====== DATA EXTRACTS ======

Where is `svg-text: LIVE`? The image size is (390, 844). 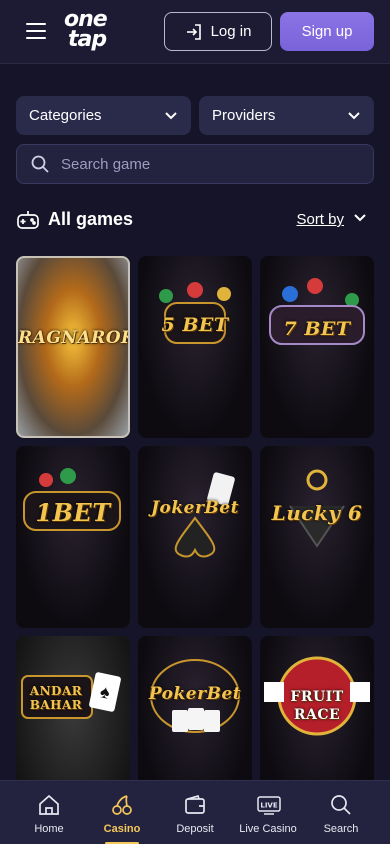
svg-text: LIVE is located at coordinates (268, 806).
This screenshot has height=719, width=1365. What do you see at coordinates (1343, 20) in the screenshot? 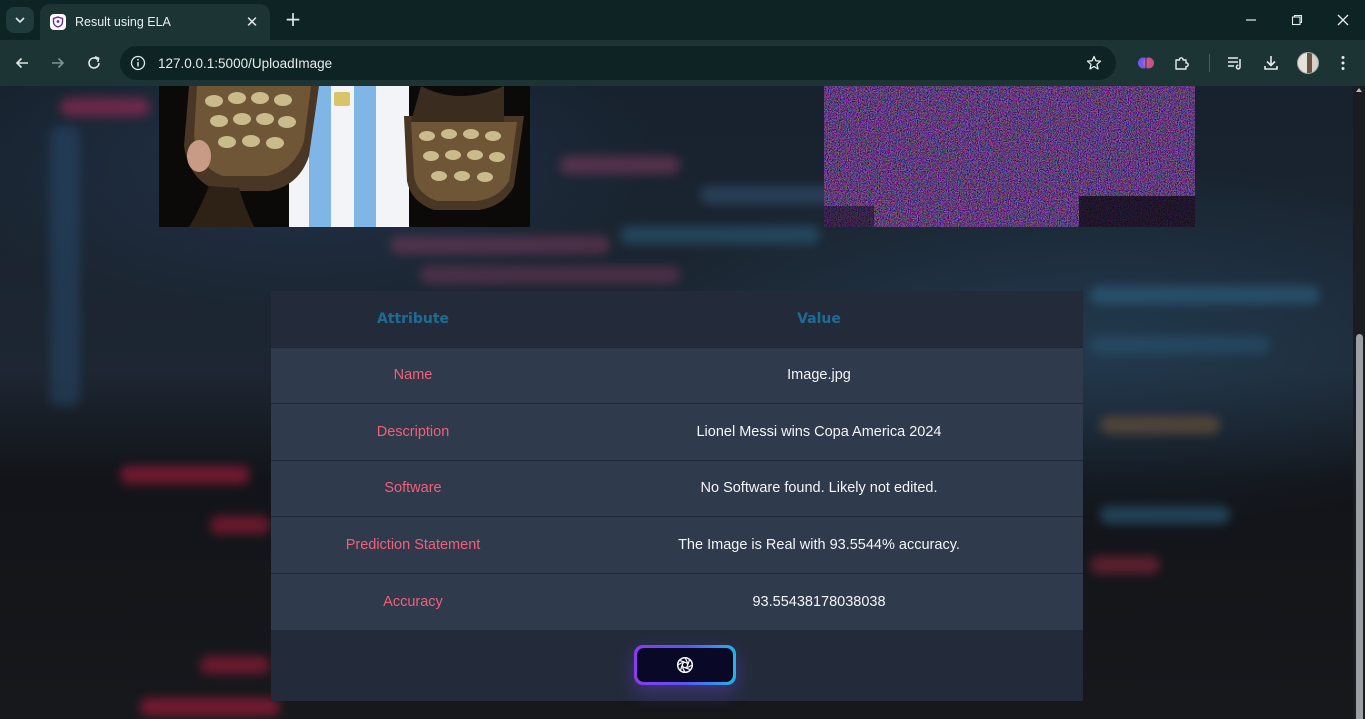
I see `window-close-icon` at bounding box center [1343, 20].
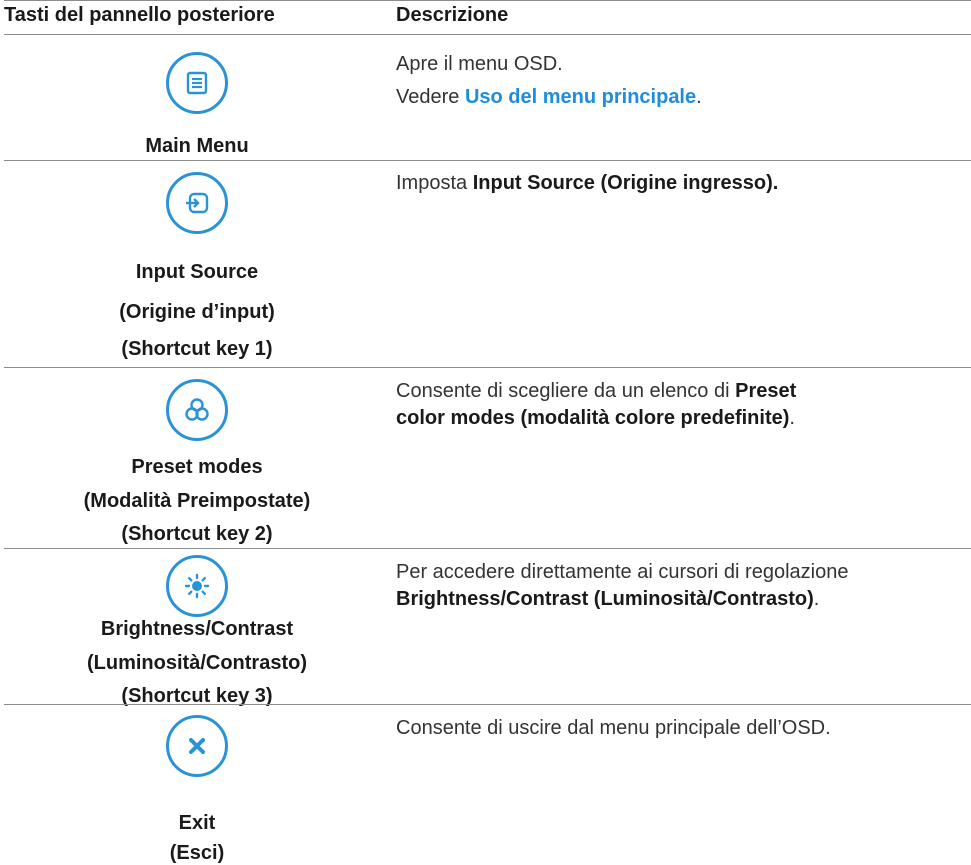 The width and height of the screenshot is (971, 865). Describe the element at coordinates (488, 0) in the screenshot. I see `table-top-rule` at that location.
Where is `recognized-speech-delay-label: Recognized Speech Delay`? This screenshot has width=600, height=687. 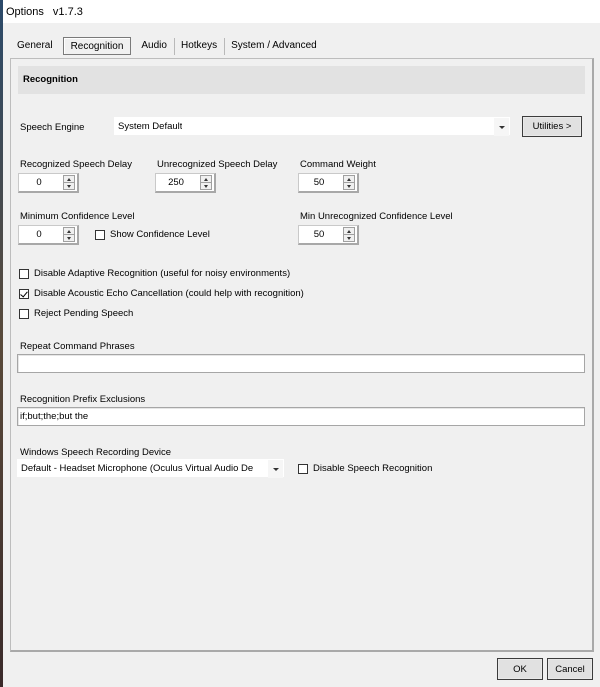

======

• WORK INSTRUCTIONS
Reproduce all of the entries above word for word, but leave out the pictures.

• EXPECTED ANSWER
Where is `svg-text: LIVE`? The image size is (390, 844). 
svg-text: LIVE is located at coordinates (268, 806).
This screenshot has height=719, width=1365. What do you see at coordinates (1343, 20) in the screenshot? 
I see `window-close-icon` at bounding box center [1343, 20].
 The width and height of the screenshot is (971, 865). Describe the element at coordinates (488, 0) in the screenshot. I see `table-top-rule` at that location.
Where is `recognized-speech-delay-label: Recognized Speech Delay`? This screenshot has width=600, height=687. 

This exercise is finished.